== Work to be completed ==
Reproduce, without changes, the lines from the one containing "Screen dimensions: 1450x1173" through the end of the lines below, leaving out the pictures.

== Provided records ==
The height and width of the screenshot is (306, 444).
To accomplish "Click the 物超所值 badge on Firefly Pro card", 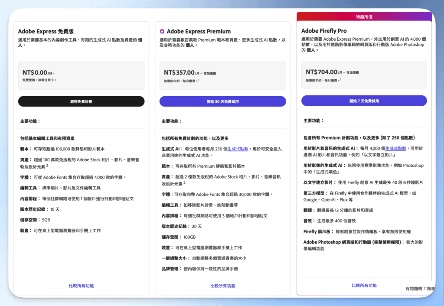I will pos(364,17).
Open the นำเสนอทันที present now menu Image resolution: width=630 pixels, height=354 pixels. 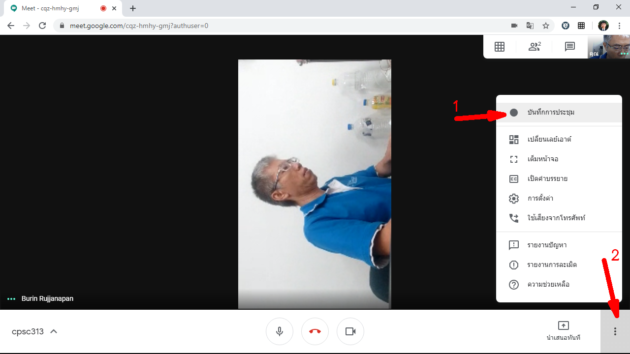(563, 331)
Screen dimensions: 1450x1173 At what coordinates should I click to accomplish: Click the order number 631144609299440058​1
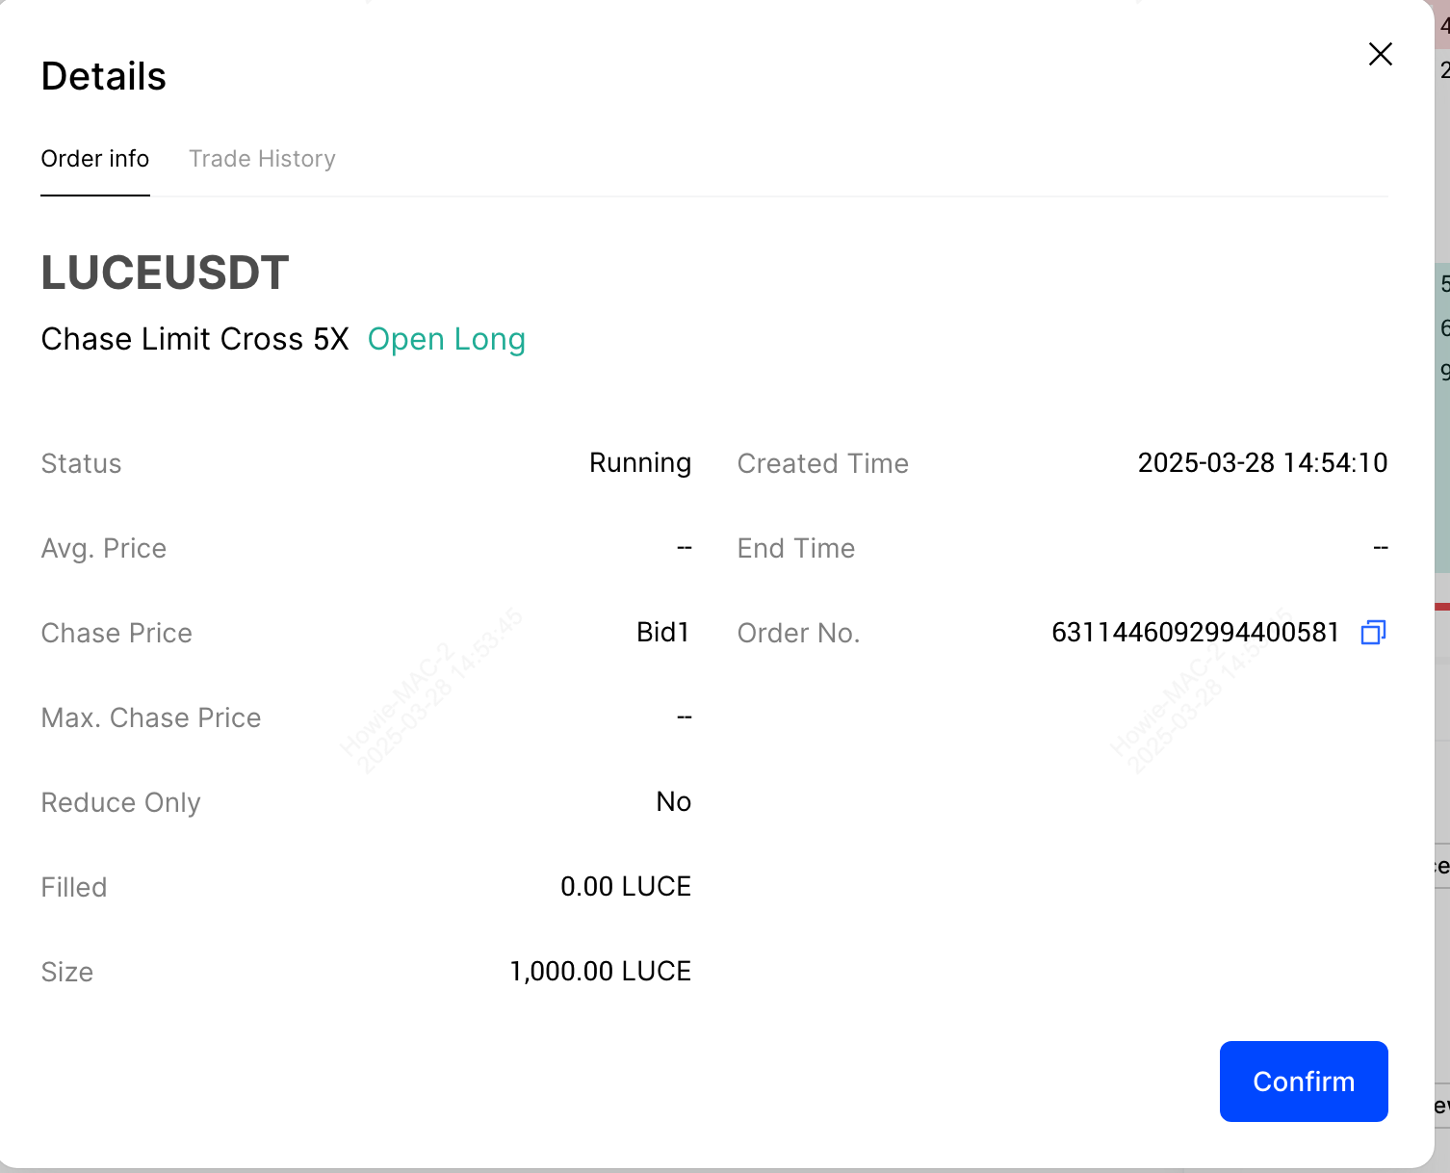tap(1195, 633)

== Reply ==
Screen dimensions: 1450x1173 At what coordinates should I click to accomplish: Click the order number 631144609299440058​1
tap(1195, 633)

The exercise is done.